* _The task_
Reproduce the records verbatim, beginning at the line that contains "The image size" and continuing through the end of the records. Omit the pictures from your output.

* _Excerpted data_
— Start —

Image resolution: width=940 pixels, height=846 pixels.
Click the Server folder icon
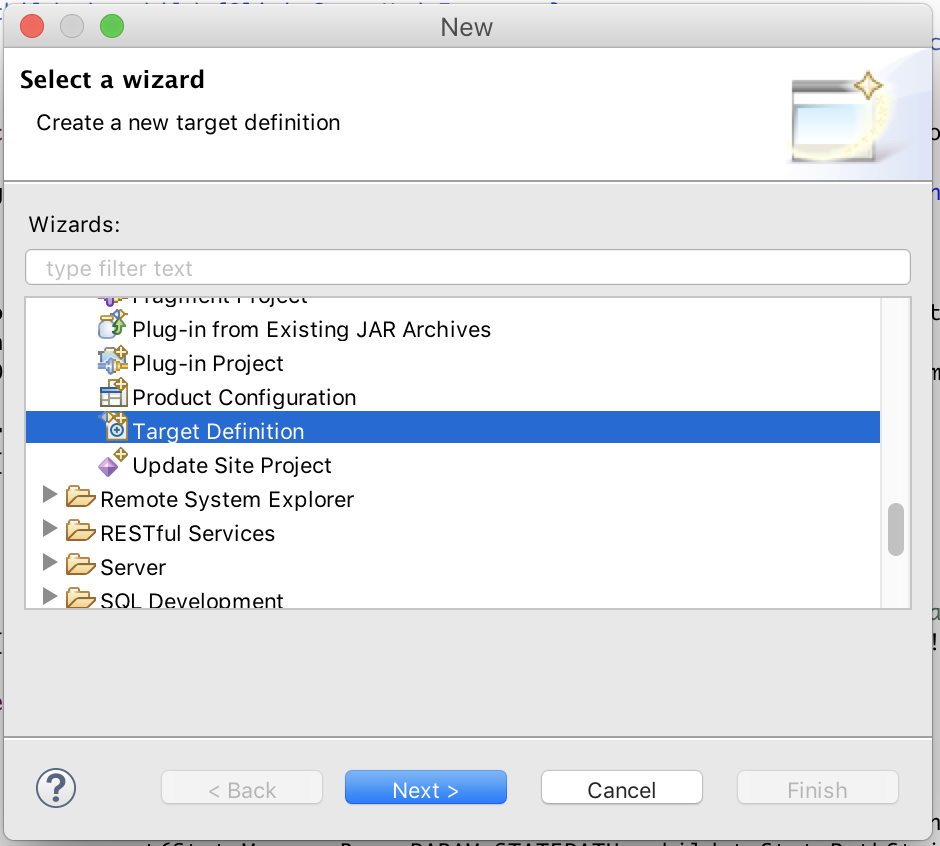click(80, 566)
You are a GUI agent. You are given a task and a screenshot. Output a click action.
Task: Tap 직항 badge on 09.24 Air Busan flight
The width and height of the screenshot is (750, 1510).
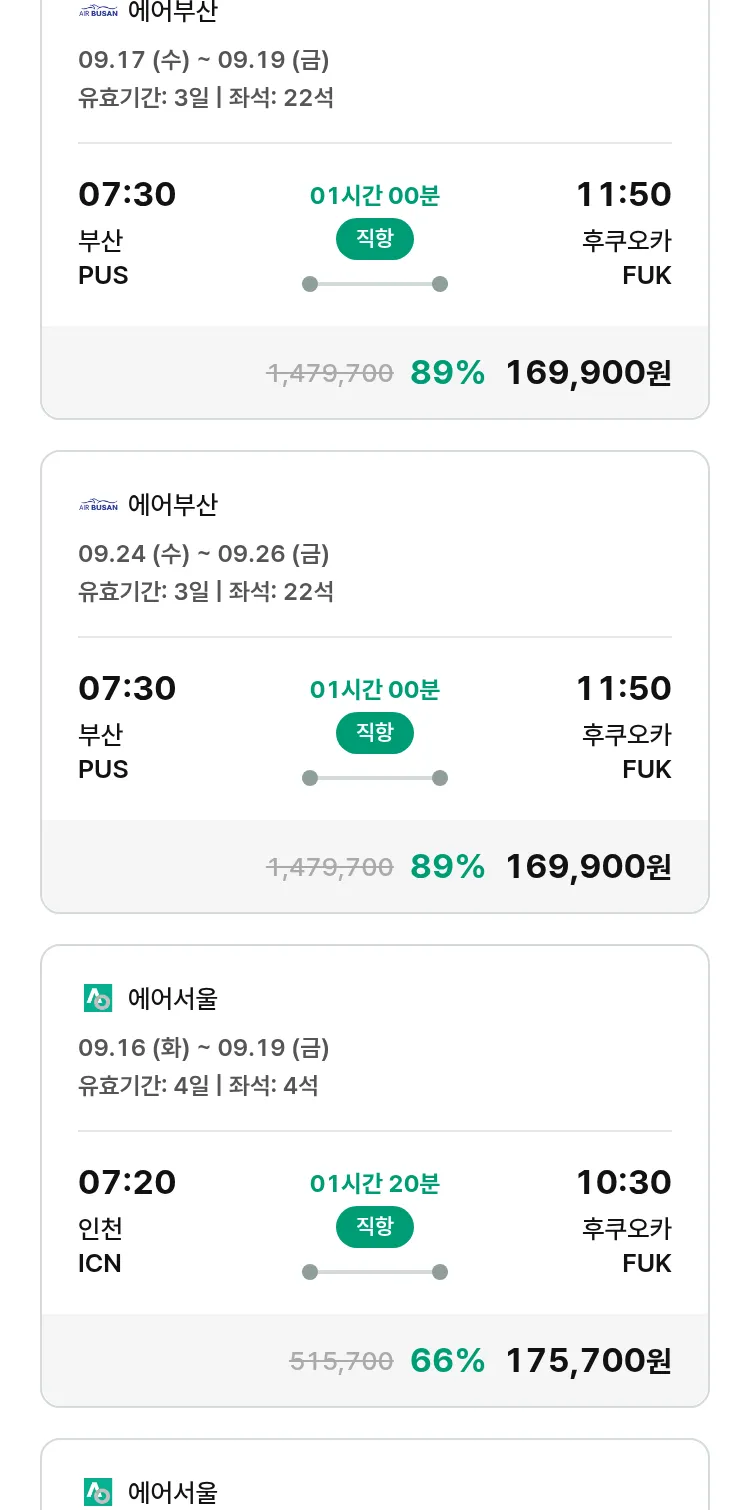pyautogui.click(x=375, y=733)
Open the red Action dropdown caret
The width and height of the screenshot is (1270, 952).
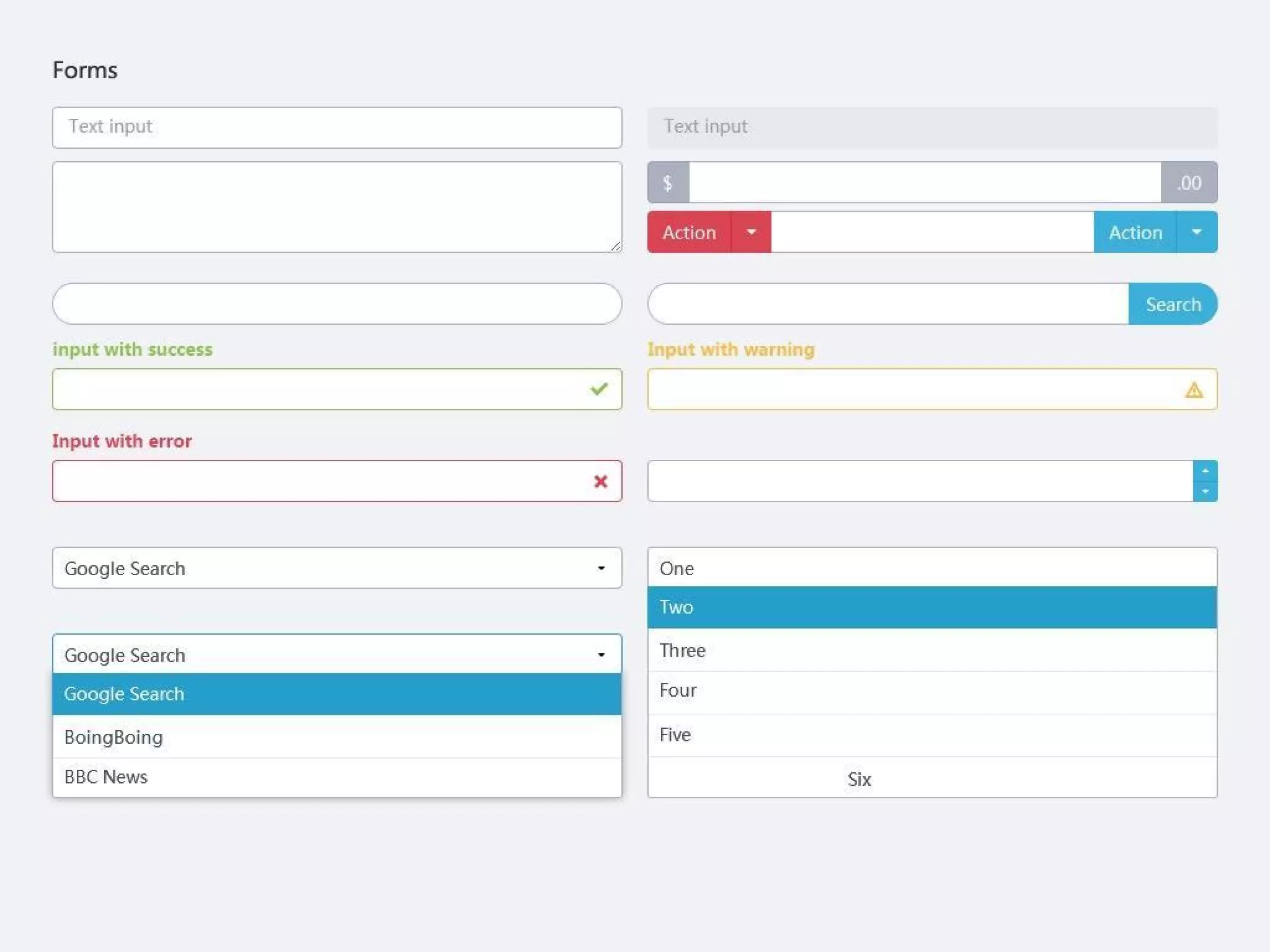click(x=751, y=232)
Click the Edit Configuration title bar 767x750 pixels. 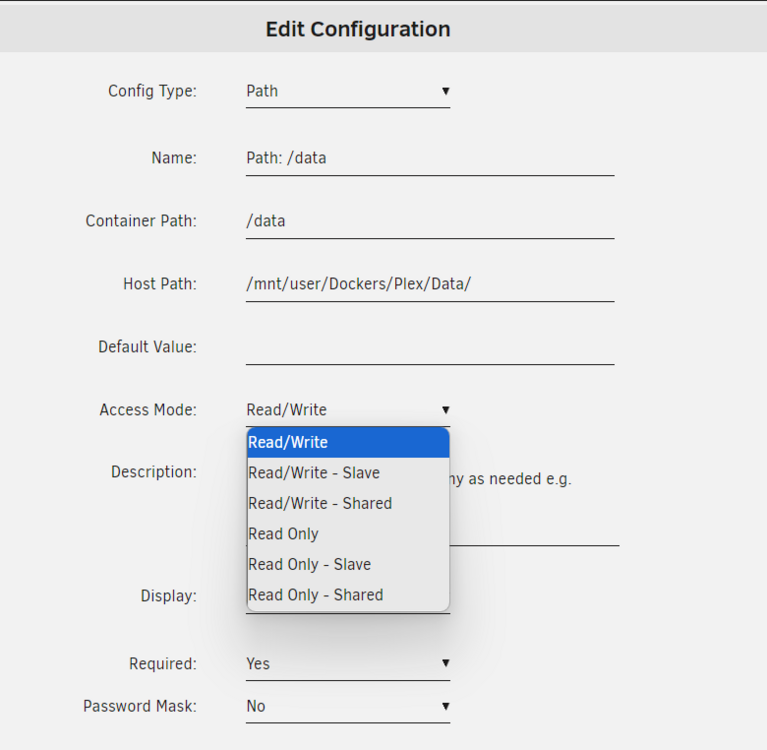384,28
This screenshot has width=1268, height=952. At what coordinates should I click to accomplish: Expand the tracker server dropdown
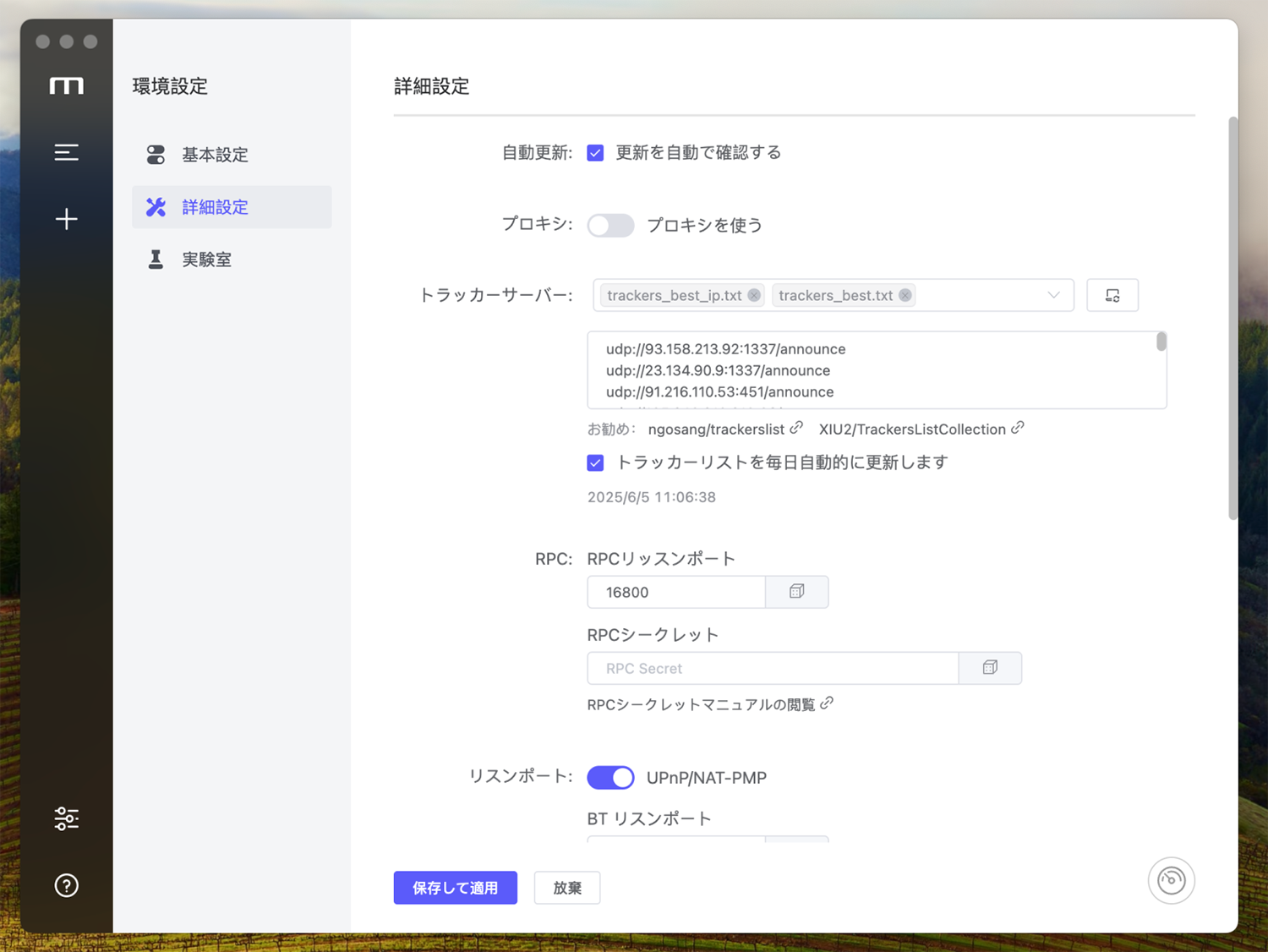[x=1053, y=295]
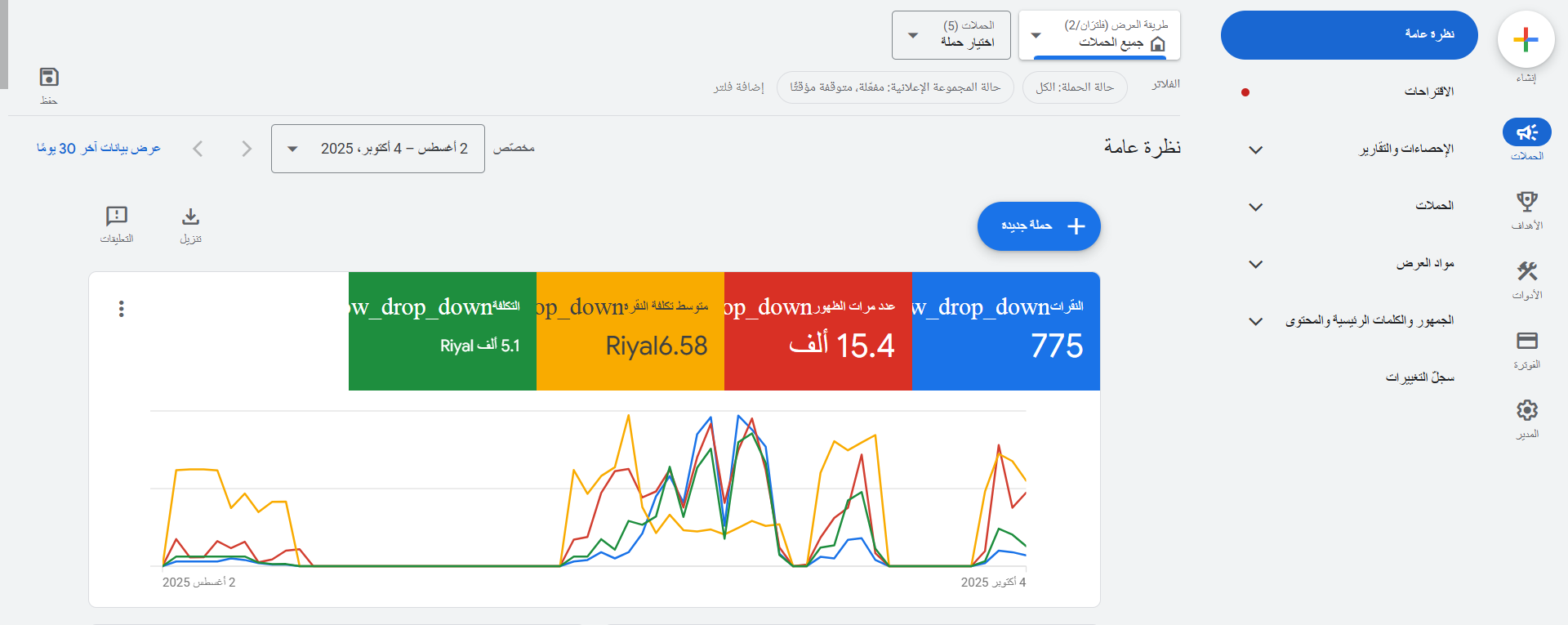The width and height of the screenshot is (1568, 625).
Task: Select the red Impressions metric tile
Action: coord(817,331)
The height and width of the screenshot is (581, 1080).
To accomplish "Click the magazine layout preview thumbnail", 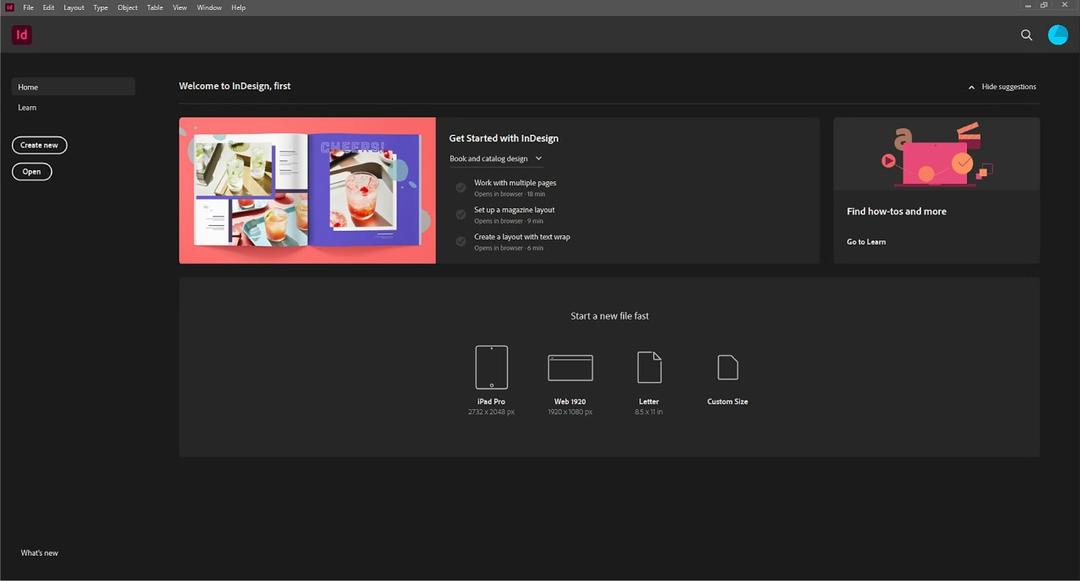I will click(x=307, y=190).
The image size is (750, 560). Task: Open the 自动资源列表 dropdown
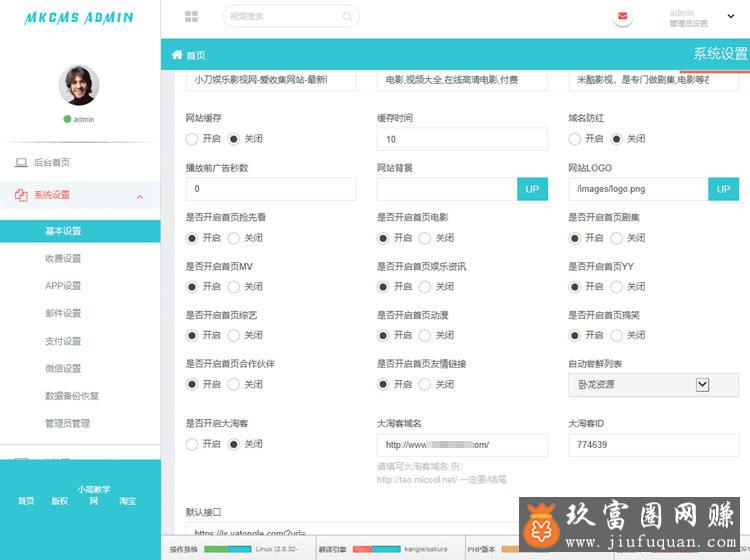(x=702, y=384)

— End —

* _Correct answer_
The image size is (750, 560). Task: Open the 自动资源列表 dropdown
(x=702, y=384)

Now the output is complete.